I would have been quite happy with that...


----------



## droht (Sep 15, 2008)

rsa said:


> Toshiba has a three current combo LCD/DVD flat tv's that come in kitchen friendly white:
> 
> Toshiba 15LV506
> Toshiba 19LV506
> ...


How is SD cable on those Tosh's? I've seen some other brands where the smaller, cheaper displays look frightful with standard cable signal.


----------



## django1 (Jan 28, 2009)

droht said:


> How is SD cable on those Tosh's? I've seen some other brands where the smaller, cheaper displays look frightful with standard cable signal.


That's what I noticed last time I looked ( a couple years ago )...


----------



## Maximum kahuna (Mar 5, 2008)

As Ajax said, Insignia is the BB house brand. I have a 32" Plasma Insignia and it blew away all the 32" lcd's for PQ (well maybe except the Sony) and it was cheaper than all of them.


----------



## blackzarg (Apr 19, 2009)

If you're a costco member, check out your local warehouse or Costco.com. They have some nice priced TVs (<$300) by Vizio and Samsung. 90 day return policy, and they tack on a year for warranty.

http://www.costco.com/Common/Catego...&Ns=P_Price|1||P_SignDesc1&lang=en-US&topnav=

I bought two TVs from them earlier this year, and returned one of them after 70 days, and they took it back no questions asked.


----------



## rsa (Dec 9, 2008)

droht said:


> How is SD cable on those Tosh's? I've seen some other brands where the smaller, cheaper displays look frightful with standard cable signal.

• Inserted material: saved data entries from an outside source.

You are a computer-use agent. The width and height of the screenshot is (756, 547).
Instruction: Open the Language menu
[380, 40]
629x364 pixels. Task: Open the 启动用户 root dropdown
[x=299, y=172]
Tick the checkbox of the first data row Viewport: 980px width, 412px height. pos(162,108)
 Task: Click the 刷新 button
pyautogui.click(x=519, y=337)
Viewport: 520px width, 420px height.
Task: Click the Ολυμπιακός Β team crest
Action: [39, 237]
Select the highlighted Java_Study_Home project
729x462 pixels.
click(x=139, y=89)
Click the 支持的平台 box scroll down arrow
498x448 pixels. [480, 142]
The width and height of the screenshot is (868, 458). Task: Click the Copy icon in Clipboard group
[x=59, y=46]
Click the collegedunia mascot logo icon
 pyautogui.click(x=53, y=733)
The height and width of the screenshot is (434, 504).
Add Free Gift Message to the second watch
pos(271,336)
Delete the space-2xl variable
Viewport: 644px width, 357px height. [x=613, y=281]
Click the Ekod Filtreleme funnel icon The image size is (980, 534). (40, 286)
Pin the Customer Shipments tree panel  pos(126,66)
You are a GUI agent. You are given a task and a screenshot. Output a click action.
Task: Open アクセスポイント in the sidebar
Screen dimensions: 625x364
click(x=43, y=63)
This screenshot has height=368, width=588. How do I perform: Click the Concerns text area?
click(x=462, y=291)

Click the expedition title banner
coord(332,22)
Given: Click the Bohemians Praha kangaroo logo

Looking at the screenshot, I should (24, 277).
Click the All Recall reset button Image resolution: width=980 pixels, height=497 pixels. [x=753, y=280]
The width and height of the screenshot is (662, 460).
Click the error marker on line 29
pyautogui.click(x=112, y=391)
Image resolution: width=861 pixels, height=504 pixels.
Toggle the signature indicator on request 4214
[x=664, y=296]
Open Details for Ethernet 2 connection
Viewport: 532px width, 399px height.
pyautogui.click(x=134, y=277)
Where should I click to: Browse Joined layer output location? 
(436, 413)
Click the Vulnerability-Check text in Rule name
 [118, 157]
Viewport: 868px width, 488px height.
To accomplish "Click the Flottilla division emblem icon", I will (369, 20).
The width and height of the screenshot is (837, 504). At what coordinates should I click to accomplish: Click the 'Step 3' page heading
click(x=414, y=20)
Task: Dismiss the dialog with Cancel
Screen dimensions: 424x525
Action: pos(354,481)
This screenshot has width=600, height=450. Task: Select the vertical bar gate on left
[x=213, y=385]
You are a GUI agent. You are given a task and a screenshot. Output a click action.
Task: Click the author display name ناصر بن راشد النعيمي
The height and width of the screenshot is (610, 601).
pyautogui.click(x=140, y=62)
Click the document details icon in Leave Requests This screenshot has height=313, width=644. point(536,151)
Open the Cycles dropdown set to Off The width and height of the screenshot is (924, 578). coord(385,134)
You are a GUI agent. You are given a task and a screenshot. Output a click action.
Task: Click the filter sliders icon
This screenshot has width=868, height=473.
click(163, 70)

SD looks very good on them. It in no way looks frightful and I never have any "yuck, this is bad" moments. Compared to my older midline Sony 27" CRT, I'd say the SD quality is 8+ out of 10.


----------



## droht (Sep 15, 2008)

Cool; thanks for the insight. That little Tosh would be great in our kitchen replacing the 20 yr old 9" vcr combo that just won't die.


----------